[Assignment]: Give the listing again exactly as written.

-------- Records for this task --------

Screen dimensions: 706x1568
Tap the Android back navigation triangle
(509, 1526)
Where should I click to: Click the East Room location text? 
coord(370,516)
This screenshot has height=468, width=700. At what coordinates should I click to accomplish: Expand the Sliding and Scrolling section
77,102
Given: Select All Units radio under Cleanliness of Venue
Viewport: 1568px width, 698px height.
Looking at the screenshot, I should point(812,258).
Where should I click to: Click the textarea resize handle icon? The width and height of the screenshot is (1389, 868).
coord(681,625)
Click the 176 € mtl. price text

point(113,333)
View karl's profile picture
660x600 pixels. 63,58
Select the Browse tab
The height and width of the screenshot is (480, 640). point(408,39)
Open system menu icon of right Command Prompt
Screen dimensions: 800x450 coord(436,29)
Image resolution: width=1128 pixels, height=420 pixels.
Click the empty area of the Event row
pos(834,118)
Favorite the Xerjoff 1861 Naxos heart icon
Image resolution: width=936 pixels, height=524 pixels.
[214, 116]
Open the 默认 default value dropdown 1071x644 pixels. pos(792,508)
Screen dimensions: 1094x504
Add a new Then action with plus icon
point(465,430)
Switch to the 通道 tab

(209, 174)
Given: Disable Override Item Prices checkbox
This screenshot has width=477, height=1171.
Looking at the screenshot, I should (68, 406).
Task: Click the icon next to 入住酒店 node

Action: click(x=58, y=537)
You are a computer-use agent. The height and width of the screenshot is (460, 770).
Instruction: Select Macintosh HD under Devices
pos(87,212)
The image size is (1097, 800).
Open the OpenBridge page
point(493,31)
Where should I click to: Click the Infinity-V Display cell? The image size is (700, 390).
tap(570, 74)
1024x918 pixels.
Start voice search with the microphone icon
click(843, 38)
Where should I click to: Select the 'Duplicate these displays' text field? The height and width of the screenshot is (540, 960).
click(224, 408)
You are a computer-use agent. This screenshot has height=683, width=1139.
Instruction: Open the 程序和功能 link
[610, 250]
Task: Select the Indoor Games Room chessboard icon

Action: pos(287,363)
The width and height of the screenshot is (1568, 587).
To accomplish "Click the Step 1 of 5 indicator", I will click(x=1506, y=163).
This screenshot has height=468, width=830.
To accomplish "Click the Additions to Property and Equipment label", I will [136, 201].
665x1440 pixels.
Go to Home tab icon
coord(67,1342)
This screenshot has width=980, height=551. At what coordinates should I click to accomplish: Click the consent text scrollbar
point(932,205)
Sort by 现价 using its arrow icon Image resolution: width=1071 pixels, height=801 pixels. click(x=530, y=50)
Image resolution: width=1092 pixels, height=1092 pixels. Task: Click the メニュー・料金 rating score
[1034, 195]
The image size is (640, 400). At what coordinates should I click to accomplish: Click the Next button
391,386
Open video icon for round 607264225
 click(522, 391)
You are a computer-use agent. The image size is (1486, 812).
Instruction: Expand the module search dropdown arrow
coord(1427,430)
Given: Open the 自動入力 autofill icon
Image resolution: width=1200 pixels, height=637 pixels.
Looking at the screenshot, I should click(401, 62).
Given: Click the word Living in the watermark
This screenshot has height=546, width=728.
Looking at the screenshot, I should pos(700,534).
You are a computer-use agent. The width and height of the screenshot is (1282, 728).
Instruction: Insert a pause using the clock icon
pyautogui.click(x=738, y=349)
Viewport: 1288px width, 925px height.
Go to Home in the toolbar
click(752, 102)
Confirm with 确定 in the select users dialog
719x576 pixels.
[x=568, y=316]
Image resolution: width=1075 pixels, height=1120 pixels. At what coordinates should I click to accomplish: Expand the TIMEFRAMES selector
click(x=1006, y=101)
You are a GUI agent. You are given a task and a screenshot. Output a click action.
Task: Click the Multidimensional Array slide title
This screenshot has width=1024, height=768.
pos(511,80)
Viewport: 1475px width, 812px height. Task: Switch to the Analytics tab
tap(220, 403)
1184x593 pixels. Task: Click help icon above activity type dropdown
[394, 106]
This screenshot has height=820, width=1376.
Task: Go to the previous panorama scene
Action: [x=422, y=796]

--------

[Response to the exercise]:
Screen dimensions: 706x1568
Tap the Android back navigation triangle
(509, 1526)
Where should I click to: Click the East Room location text? 
coord(370,516)
This screenshot has height=468, width=700. At what coordinates should I click to accomplish: Expand the Sliding and Scrolling section
77,102
Given: Select All Units radio under Cleanliness of Venue
Viewport: 1568px width, 698px height.
Looking at the screenshot, I should point(812,258).
Where should I click to: Click the textarea resize handle icon? The width and height of the screenshot is (1389, 868).
coord(681,625)
Click the 176 € mtl. price text

point(113,333)
View karl's profile picture
660x600 pixels. 63,58
Select the Browse tab
The height and width of the screenshot is (480, 640). point(408,39)
Open system menu icon of right Command Prompt
Screen dimensions: 800x450 coord(436,29)
Image resolution: width=1128 pixels, height=420 pixels.
Click the empty area of the Event row
pos(834,118)
Favorite the Xerjoff 1861 Naxos heart icon
Image resolution: width=936 pixels, height=524 pixels.
[214, 116]
Open the 默认 default value dropdown 1071x644 pixels. pos(792,508)
Screen dimensions: 1094x504
Add a new Then action with plus icon
point(465,430)
Switch to the 通道 tab

(209, 174)
Given: Disable Override Item Prices checkbox
This screenshot has width=477, height=1171.
Looking at the screenshot, I should (68, 406).
Task: Click the icon next to 入住酒店 node

Action: click(x=58, y=537)
You are a computer-use agent. The height and width of the screenshot is (460, 770).
Instruction: Select Macintosh HD under Devices
pos(87,212)
The image size is (1097, 800).
Open the OpenBridge page
point(493,31)
Where should I click to: Click the Infinity-V Display cell? The image size is (700, 390).
tap(570, 74)
1024x918 pixels.
Start voice search with the microphone icon
click(843, 38)
Where should I click to: Select the 'Duplicate these displays' text field? The height and width of the screenshot is (540, 960).
click(224, 408)
You are a computer-use agent. This screenshot has height=683, width=1139.
Instruction: Open the 程序和功能 link
[610, 250]
Task: Select the Indoor Games Room chessboard icon

Action: pos(287,363)
The width and height of the screenshot is (1568, 587).
To accomplish "Click the Step 1 of 5 indicator", I will click(x=1506, y=163).
This screenshot has height=468, width=830.
To accomplish "Click the Additions to Property and Equipment label", I will [136, 201].
665x1440 pixels.
Go to Home tab icon
coord(67,1342)
This screenshot has width=980, height=551. At what coordinates should I click to accomplish: Click the consent text scrollbar
point(932,205)
Sort by 现价 using its arrow icon Image resolution: width=1071 pixels, height=801 pixels. click(x=530, y=50)
Image resolution: width=1092 pixels, height=1092 pixels. Task: Click the メニュー・料金 rating score
[1034, 195]
The image size is (640, 400). At what coordinates should I click to accomplish: Click the Next button
391,386
Open video icon for round 607264225
 click(522, 391)
You are a computer-use agent. The image size is (1486, 812).
Instruction: Expand the module search dropdown arrow
coord(1427,430)
Given: Open the 自動入力 autofill icon
Image resolution: width=1200 pixels, height=637 pixels.
Looking at the screenshot, I should click(401, 62).
Given: Click the word Living in the watermark
This screenshot has height=546, width=728.
Looking at the screenshot, I should pos(700,534).
You are a computer-use agent. The width and height of the screenshot is (1282, 728).
Instruction: Insert a pause using the clock icon
pyautogui.click(x=738, y=349)
Viewport: 1288px width, 925px height.
Go to Home in the toolbar
click(752, 102)
Confirm with 确定 in the select users dialog
719x576 pixels.
[x=568, y=316]
Image resolution: width=1075 pixels, height=1120 pixels. At what coordinates should I click to accomplish: Expand the TIMEFRAMES selector
click(x=1006, y=101)
You are a GUI agent. You are given a task and a screenshot. Output a click action.
Task: Click the Multidimensional Array slide title
This screenshot has width=1024, height=768.
pos(511,80)
Viewport: 1475px width, 812px height. Task: Switch to the Analytics tab
tap(220, 403)
1184x593 pixels. Task: Click help icon above activity type dropdown
[394, 106]
This screenshot has height=820, width=1376.
Task: Go to the previous panorama scene
Action: [x=422, y=796]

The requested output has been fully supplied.